|DE OLIVEIRA, MATHEUS - Pio Decimo College|
|MOLINA, JULIO - Universidade Federal De Sergipe|
|SANTOS DA SILVA, REBECA - Universidade Federal De Sergipe|
|RAMOS, ALEXANDRE - Brazilian Agricultural Research Corporation (EMBRAPA)|
|AZEVEDO, HYMERSON - Brazilian Agricultural Research Corporation (EMBRAPA)|
Submitted to: CryoLetters
Publication Type: Peer Reviewed Journal
Publication Acceptance Date: 9/23/2022
Publication Date: 11/1/2022
Citation: De Oliveira, M.B., Molina, J.C., Santos Da Silva, R., Ramos, A.F., Purdy, P.H., Azevedo, H.C. 2022. Effects of cell concentration during cryopreservation on the post-thaw quality of Santa Inês ram sperm. CryoLetters. 43(6):357-367. https://doi.org/10.54680/fr22610110812.
Interpretive Summary: Non-surgical artificial insemination techniques for sheep may benefit from larger numbers of sperm in the insemination dose due to the challenges of traversing the ewe’s reproductive anatomy and because greater numbers of sperm in a single insemination dose may preclude the need for a second insemination per estrus while still resulting in acceptable fertility rates. Therefore, the aim of this work was to compare a range of sperm concentrations when freezing semen and determine the effects of this on post-thaw quality. Overall, samples with lower sperm concentrations resulted in higher proportions of high quality, motile sperm following freezing, but will require use of two semen straws for artificial insemination to ensure sufficient numbers of sperm are inseminated. However, freezing at some higher sperm concentrations produces samples with a greater total number of motile sperm with acceptable quality and a simultaneous loss of a large number of sperm due to damage during freezing compared to samples with lower sperm concentrations. Although freezing sperm samples at higher concentrations results in the loss of a large number of sperm compared to lower sperm concentrations, this method may be advantageous because it enables use of a single artificial insemination per ewe which decreases labor and supply costs.

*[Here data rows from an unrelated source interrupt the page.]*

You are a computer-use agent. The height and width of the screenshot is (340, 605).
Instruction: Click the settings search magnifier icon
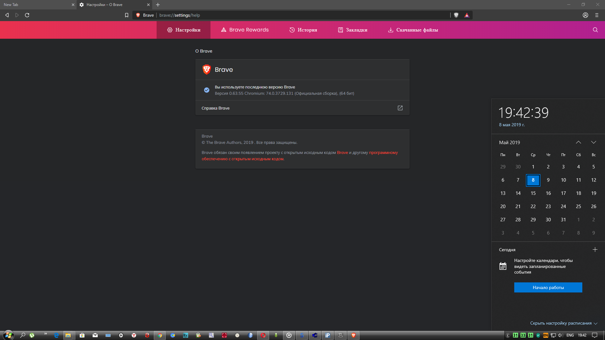(595, 30)
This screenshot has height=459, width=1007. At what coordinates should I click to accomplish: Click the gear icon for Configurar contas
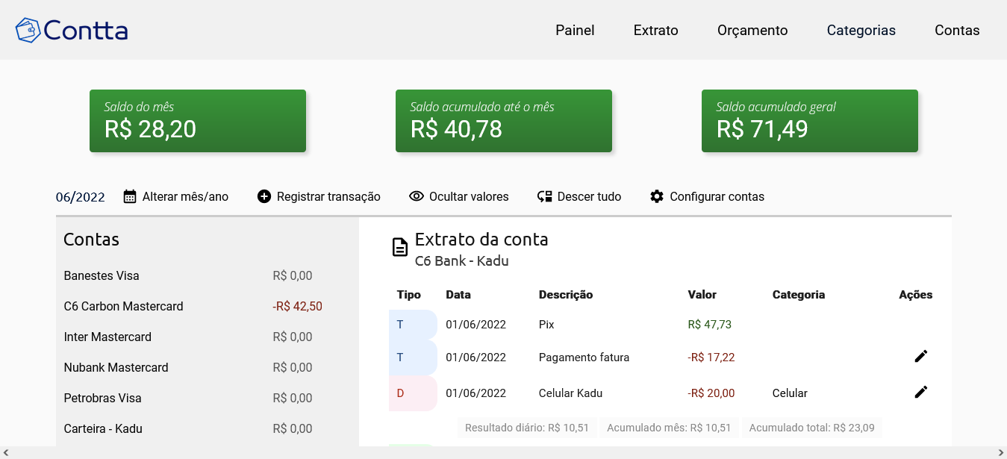tap(657, 196)
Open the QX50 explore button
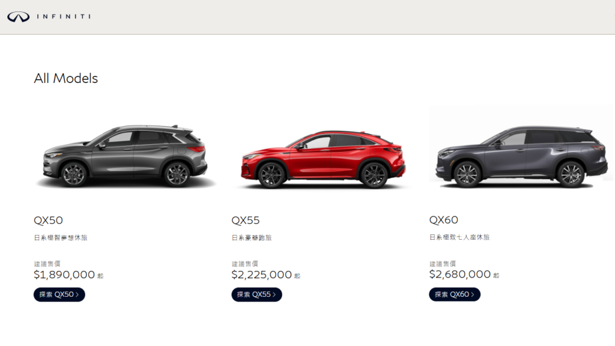 pos(59,294)
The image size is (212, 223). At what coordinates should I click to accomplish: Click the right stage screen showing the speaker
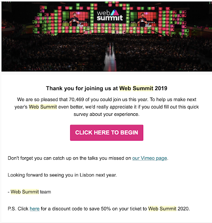click(x=144, y=19)
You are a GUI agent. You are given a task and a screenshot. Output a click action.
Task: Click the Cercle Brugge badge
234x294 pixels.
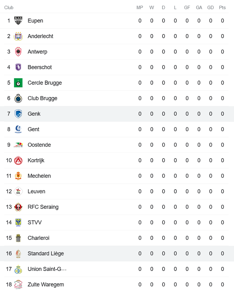pos(18,83)
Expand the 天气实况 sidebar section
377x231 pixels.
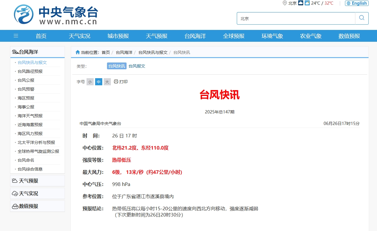pyautogui.click(x=28, y=193)
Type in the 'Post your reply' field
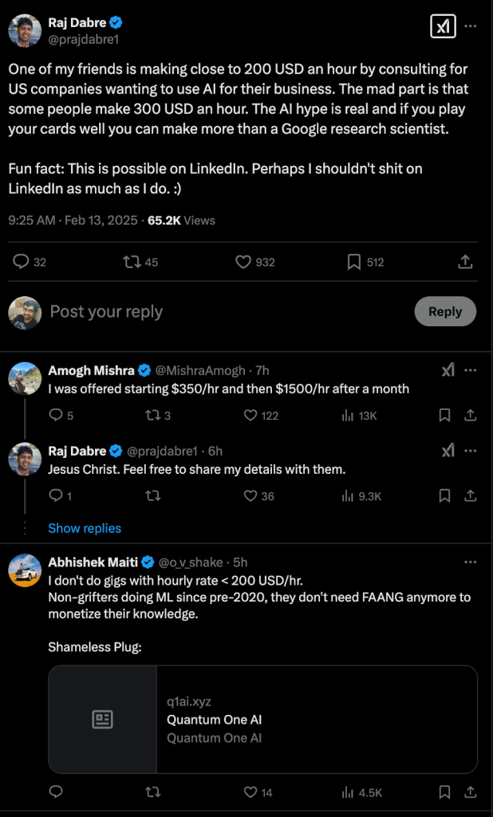493x817 pixels. [223, 312]
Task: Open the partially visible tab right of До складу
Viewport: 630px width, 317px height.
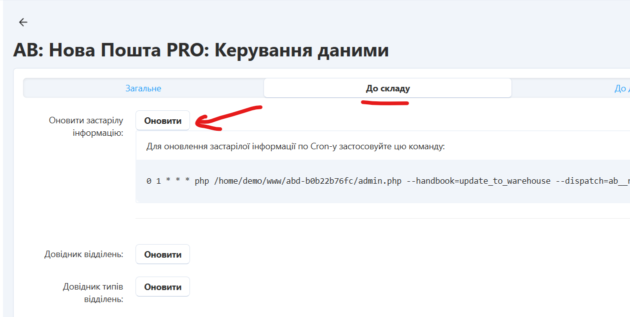Action: (x=620, y=88)
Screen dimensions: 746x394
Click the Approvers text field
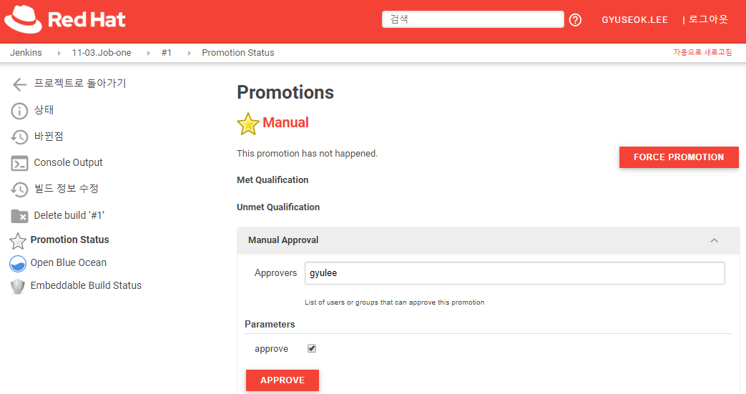514,273
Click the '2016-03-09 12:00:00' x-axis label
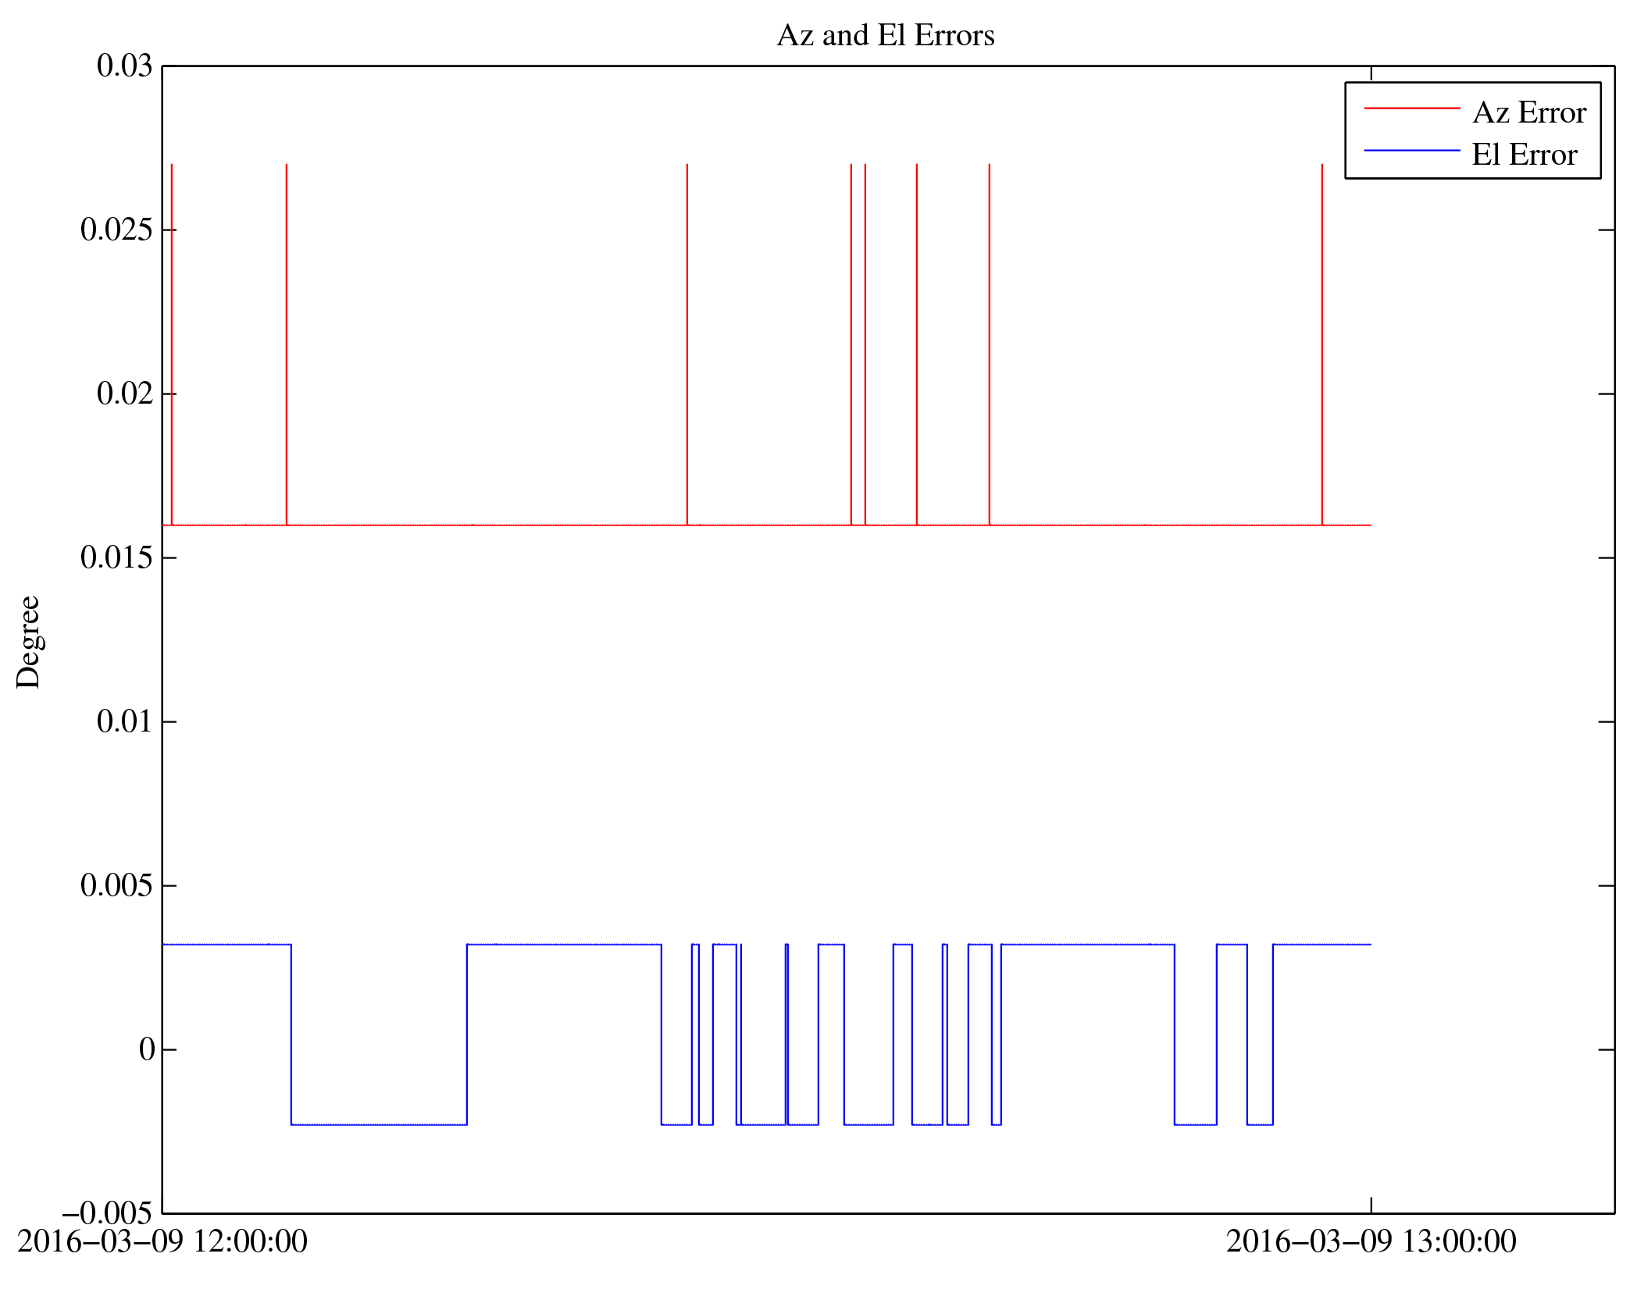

Technical Abstract: Non-surgical artificial insemination techniques for sheep may benefit from larger numbers of sperm in the insemination dose because the ewe’s cervix is convoluted and often cannot be traversed with an insemination gun resulting in deposition of the sperm at the os cervix. Greater numbers of sperm in a single insemination dose may preclude the need for a second insemination per estrus and result in acceptable fertility rates. Therefore, the aim of this work was to compare a range of sperm concentrations when cryopreserving semen from Santa Inês rams and determine the effects of this on post-thaw quality. One ejaculate from each ram (n = 10) was diluted to four sperm concentrations to obtain the following groups: G–400, G–800, G–1200, and G–1600 x 106 sperm/mL. The semen samples were packaged in 0.25 mL straws, cooled to 5 ºC, cryopreserved in liquid nitrogen vapor, thawed in a water bath (40 ºC/20 s), and submitted to functional (computerized automated sperm analysis, and capacitation and acrosome integrity using chlortetracycline) and structural assessment (plasma membrane integrity using SYBR14/propidium iodide). The G–400 treatment resulted in samples with the highest linearity and progressive motion (P < 0.05) and had significantly greater plasma membrane integrity, and lower capacitation and acrosome reaction rates compared to G-1600 (P < 0.05). Overall, use of the G-400 treatment resulted in better kinetics, less plasma membrane damage and less early capacitation. However, despite reducing the ejaculate yield and increasing the costs of the semen freezing process, the G-800 and G-1200 treatments make a greater absolute number of sperm with good kinetics, plasma membrane integrity and capacitation status available, which may be advantageous if a single artificial insemination protocol is desirable.